Please copy exactly the lines from the one containing "You are a GUI" to the end of the entries, both included, and nothing else. Omit every picture.

[Stored items from a collection]

************

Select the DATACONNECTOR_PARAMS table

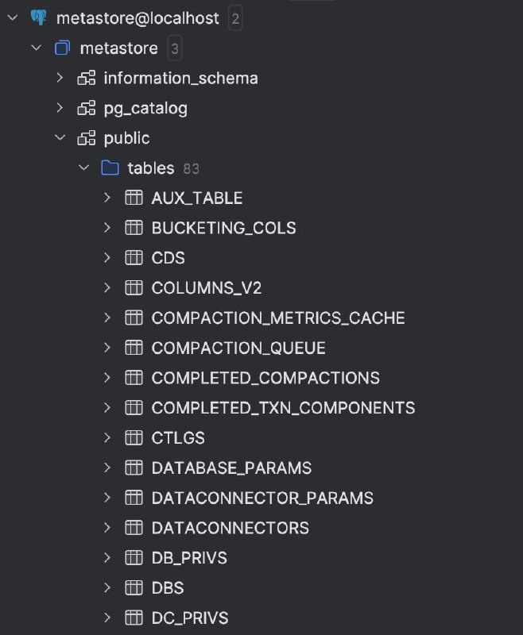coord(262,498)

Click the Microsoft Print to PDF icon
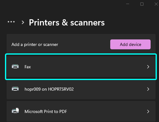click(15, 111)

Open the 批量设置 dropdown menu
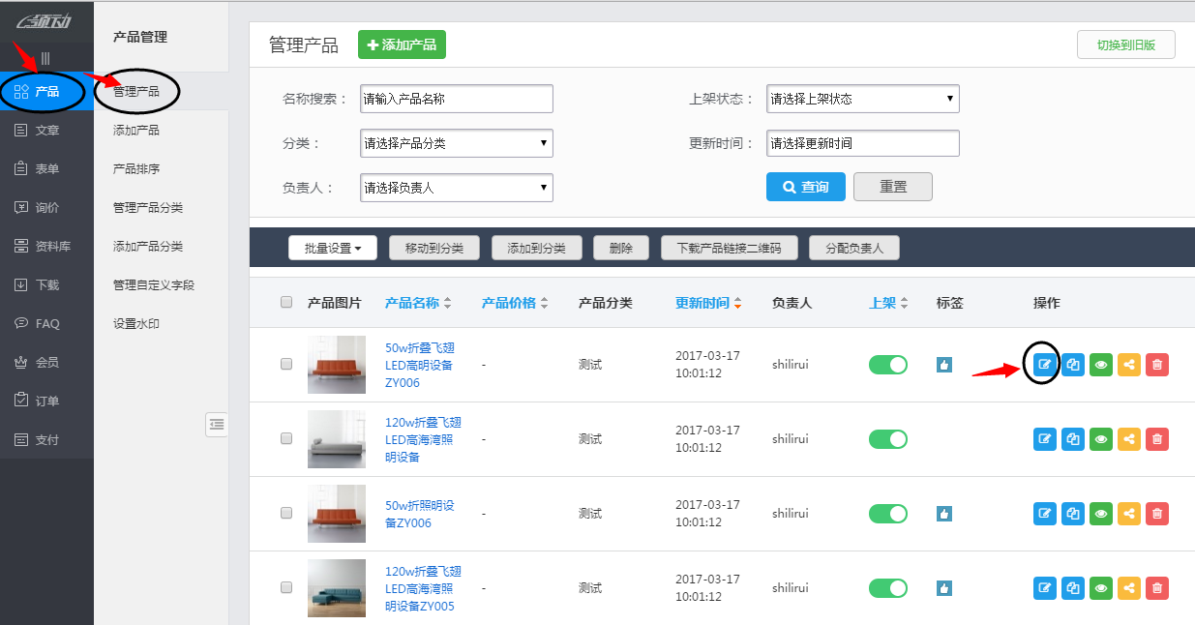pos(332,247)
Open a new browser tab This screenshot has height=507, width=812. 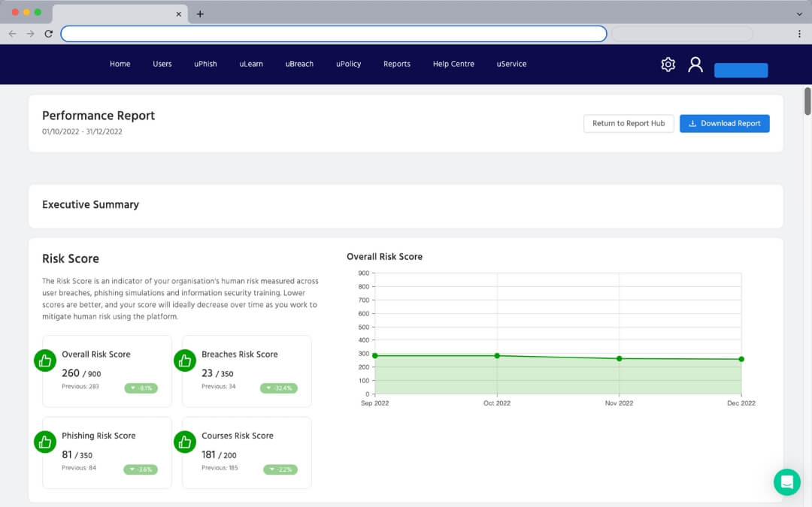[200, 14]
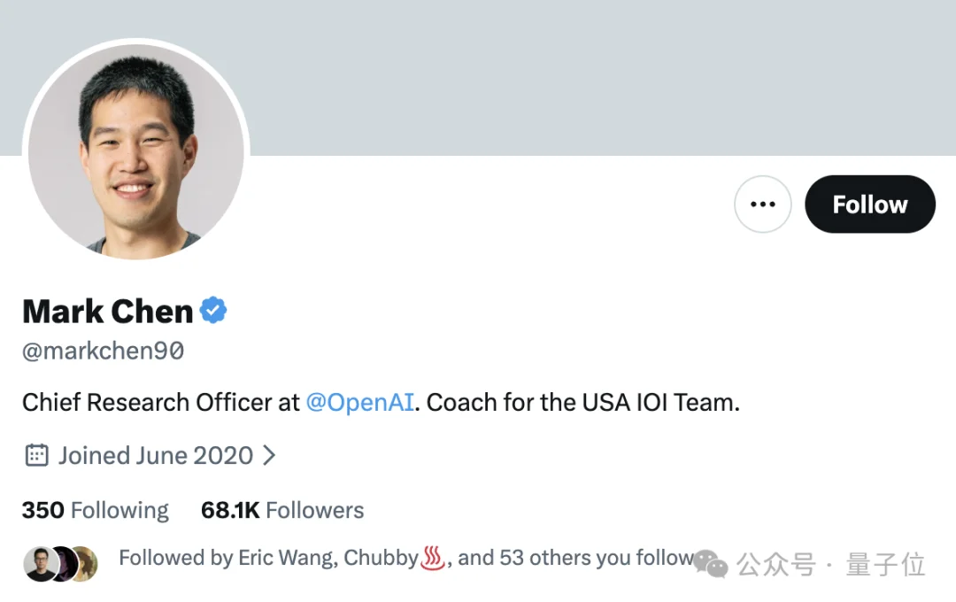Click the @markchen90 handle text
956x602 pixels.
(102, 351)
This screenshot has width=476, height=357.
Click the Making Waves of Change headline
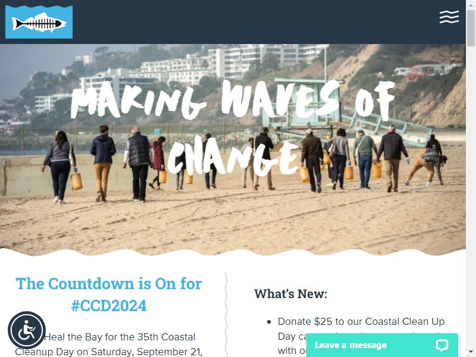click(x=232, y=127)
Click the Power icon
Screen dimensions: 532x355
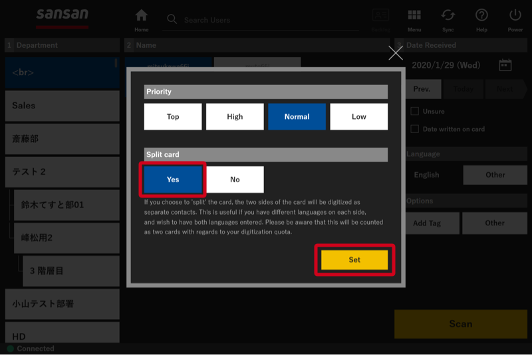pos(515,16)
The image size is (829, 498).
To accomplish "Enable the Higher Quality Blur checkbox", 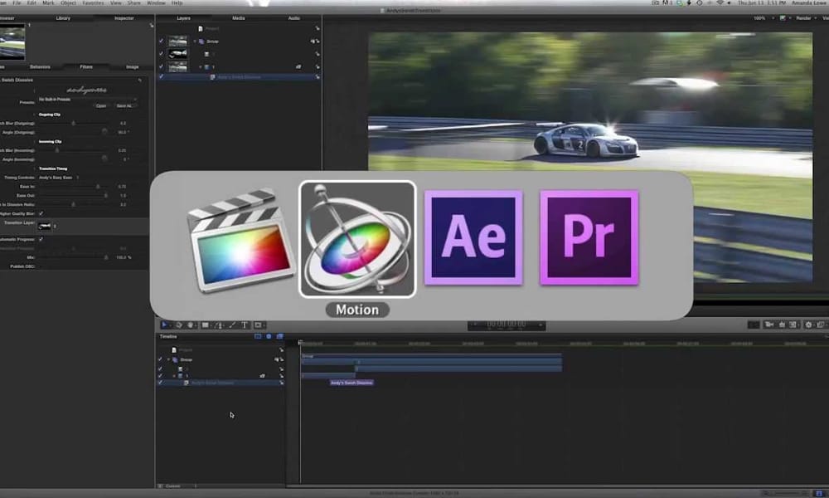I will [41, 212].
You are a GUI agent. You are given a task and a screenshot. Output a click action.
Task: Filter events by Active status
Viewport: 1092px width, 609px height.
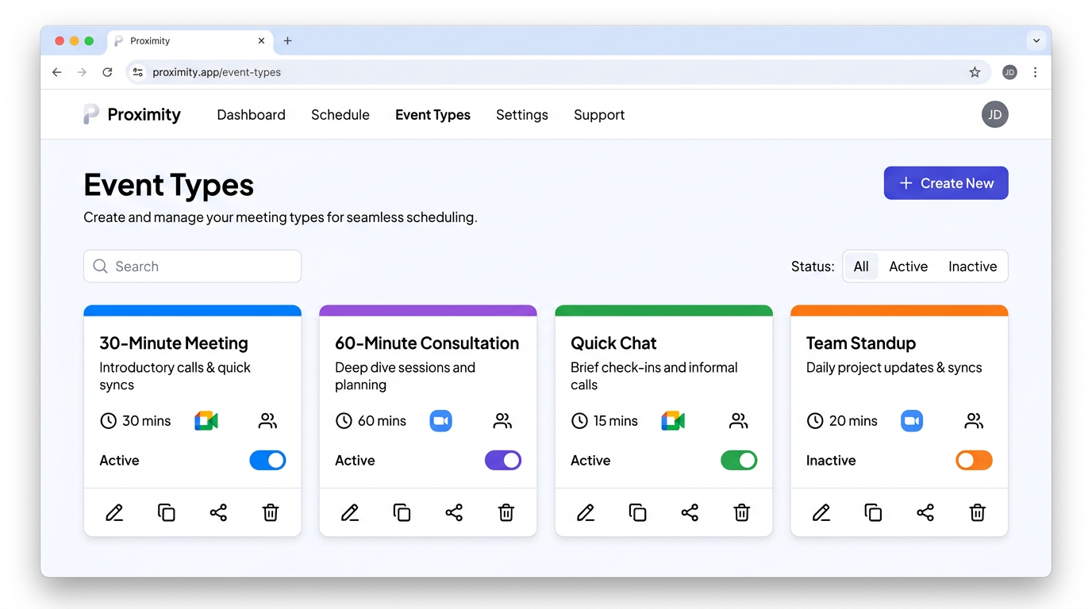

************

§ OUTPUT BELOW
You are a GUI agent. You are given a task and a screenshot. Output a click action.
Task: Filter events by Active status
Viewport: 1092px width, 609px height.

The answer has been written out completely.